Adeus ano velho, feliz ano novo!

Não obstante o réveillon seja uma data festiva secular ela tem profundas raízes espirituais.

Desde tempos imemoriais, o povo saúda a chegada do ano novo com rituais e cerimoniais, acompanhados de manifestações efusivas, queima de fogos de artifício, música, risos, beijos, abraços e troca de votos de paz, prosperidade e felicidade.

Como herança de antigas tradições pagãs, muitos o festejam na expectativa de atrair boa sorte, romance e absolvição.

O fato é que, simbolicamente, essa data marca o fim de um ciclo e o início de outro. E isso abre a imaginação para novas possibilidades e superação de velhas limitações.

Não passou despercebido aos mais antigos, e nem aos nossos contemporâneos, a noção quase mística de que se trata do fim de um ciclo/círculo (ano/anel) e o início de um novo ciclo/círculo (ano/anel).

:::

*INSTRUÇÃO A*
De acordo com o texto sobre o réveillon, o que essa data marca simbolicamente?
*INSTRUÇÃO B*
Dê continuidade ao texto sobre o réveillon a partir do ponto em que ele termina.
As linhas que vêm a seguir constituem material à parte, sem relação com o texto sobre o réveillon.

*TRECHO DE DADOS*
:::

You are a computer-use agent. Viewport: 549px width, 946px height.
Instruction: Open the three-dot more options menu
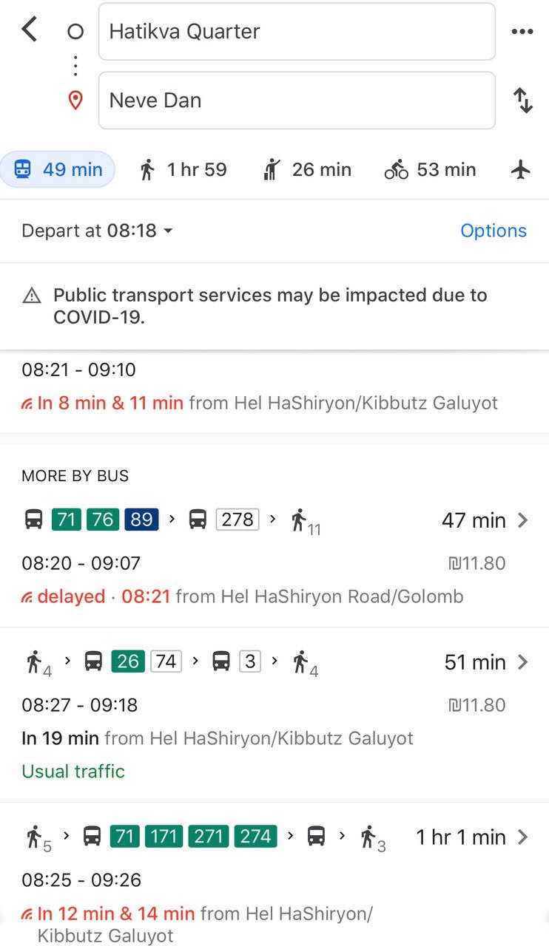(x=522, y=32)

:::

*RESPOSTA ESCRITA A*
Ela marca o fim de um ciclo e o início de outro.

*RESPOSTA ESCRITA B*
Daí, desse fim/reinício, a inferência quase automática ao “renascimento”. A chegada de um novo ano ajuda a “sepultar” velhos episódios, e abre a possibilidade para o recomeço, para o surgimento de algo novo, um novo nascimento.

É mais do que certo que isso tenha a ver com os rigorosos invernos do hemisfério norte. O solstício de inverno marca o “turning point” (a virada) do ano, climaticamente falando.

É, portanto, o renascimento do ano – celebrado por pagãos como o retorno do sol, e saudado pelos cristãos como o tempo (advento) da chegada/nascimento do Sol da Justiça, o Filho de Deus.

Sabe-se que, na Babilônia antiga, os dias que compreendem o lapso entre o solstício de inverno e o ano novo eram considerados como sendo um tempo de luta entre o Caos e o Cosmos, a desordem contra a ordem, o caos tentando prevalecer no mundo.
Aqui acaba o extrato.